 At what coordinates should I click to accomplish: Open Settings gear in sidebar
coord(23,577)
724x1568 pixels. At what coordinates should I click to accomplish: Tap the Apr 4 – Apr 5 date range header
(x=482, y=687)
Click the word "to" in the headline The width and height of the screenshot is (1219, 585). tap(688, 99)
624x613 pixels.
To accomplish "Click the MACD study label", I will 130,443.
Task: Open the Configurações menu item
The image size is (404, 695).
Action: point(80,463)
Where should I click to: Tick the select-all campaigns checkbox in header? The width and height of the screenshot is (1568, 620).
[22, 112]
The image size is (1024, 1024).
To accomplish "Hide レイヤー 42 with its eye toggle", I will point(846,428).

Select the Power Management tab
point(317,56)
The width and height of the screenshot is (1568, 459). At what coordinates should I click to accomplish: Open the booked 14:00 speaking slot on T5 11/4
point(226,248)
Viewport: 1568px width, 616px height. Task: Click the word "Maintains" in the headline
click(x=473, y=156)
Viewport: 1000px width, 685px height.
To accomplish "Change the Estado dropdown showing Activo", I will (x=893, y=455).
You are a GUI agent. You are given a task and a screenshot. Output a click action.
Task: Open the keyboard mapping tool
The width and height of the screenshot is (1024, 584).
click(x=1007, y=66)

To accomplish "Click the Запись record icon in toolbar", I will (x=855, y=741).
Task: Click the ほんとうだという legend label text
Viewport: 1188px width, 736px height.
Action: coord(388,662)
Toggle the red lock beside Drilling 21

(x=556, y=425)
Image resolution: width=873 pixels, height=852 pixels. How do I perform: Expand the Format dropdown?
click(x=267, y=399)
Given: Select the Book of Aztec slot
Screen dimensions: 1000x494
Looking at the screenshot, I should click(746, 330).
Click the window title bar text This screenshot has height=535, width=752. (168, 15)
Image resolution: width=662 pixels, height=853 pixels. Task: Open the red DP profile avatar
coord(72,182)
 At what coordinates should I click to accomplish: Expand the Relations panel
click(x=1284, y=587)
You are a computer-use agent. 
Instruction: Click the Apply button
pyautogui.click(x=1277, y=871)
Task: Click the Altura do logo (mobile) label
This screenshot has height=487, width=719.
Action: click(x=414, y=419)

========================================================================

Exercise details
What is needed is an exact copy of all the data above.

Answer section
 At what coordinates should I click to accomplish: Open Settings gear in sidebar
coord(23,577)
724x1568 pixels. At what coordinates should I click to accomplish: Tap the Apr 4 – Apr 5 date range header
(x=482, y=687)
Click the word "to" in the headline The width and height of the screenshot is (1219, 585). tap(688, 99)
624x613 pixels.
To accomplish "Click the MACD study label", I will 130,443.
Task: Open the Configurações menu item
The image size is (404, 695).
Action: point(80,463)
Where should I click to: Tick the select-all campaigns checkbox in header? The width and height of the screenshot is (1568, 620).
[22, 112]
The image size is (1024, 1024).
To accomplish "Hide レイヤー 42 with its eye toggle", I will point(846,428).

Select the Power Management tab
point(317,56)
The width and height of the screenshot is (1568, 459). At what coordinates should I click to accomplish: Open the booked 14:00 speaking slot on T5 11/4
point(226,248)
Viewport: 1568px width, 616px height. Task: Click the word "Maintains" in the headline
click(x=473, y=156)
Viewport: 1000px width, 685px height.
To accomplish "Change the Estado dropdown showing Activo", I will (x=893, y=455).
You are a GUI agent. You are given a task and a screenshot. Output a click action.
Task: Open the keyboard mapping tool
The width and height of the screenshot is (1024, 584).
click(x=1007, y=66)

To accomplish "Click the Запись record icon in toolbar", I will (x=855, y=741).
Task: Click the ほんとうだという legend label text
Viewport: 1188px width, 736px height.
Action: coord(388,662)
Toggle the red lock beside Drilling 21

(x=556, y=425)
Image resolution: width=873 pixels, height=852 pixels. How do I perform: Expand the Format dropdown?
click(x=267, y=399)
Given: Select the Book of Aztec slot
Screen dimensions: 1000x494
Looking at the screenshot, I should click(746, 330).
Click the window title bar text This screenshot has height=535, width=752. (168, 15)
Image resolution: width=662 pixels, height=853 pixels. Task: Open the red DP profile avatar
coord(72,182)
 At what coordinates should I click to accomplish: Expand the Relations panel
click(x=1284, y=587)
You are a computer-use agent. 
Instruction: Click the Apply button
pyautogui.click(x=1277, y=871)
Task: Click the Altura do logo (mobile) label
This screenshot has height=487, width=719.
Action: click(x=414, y=419)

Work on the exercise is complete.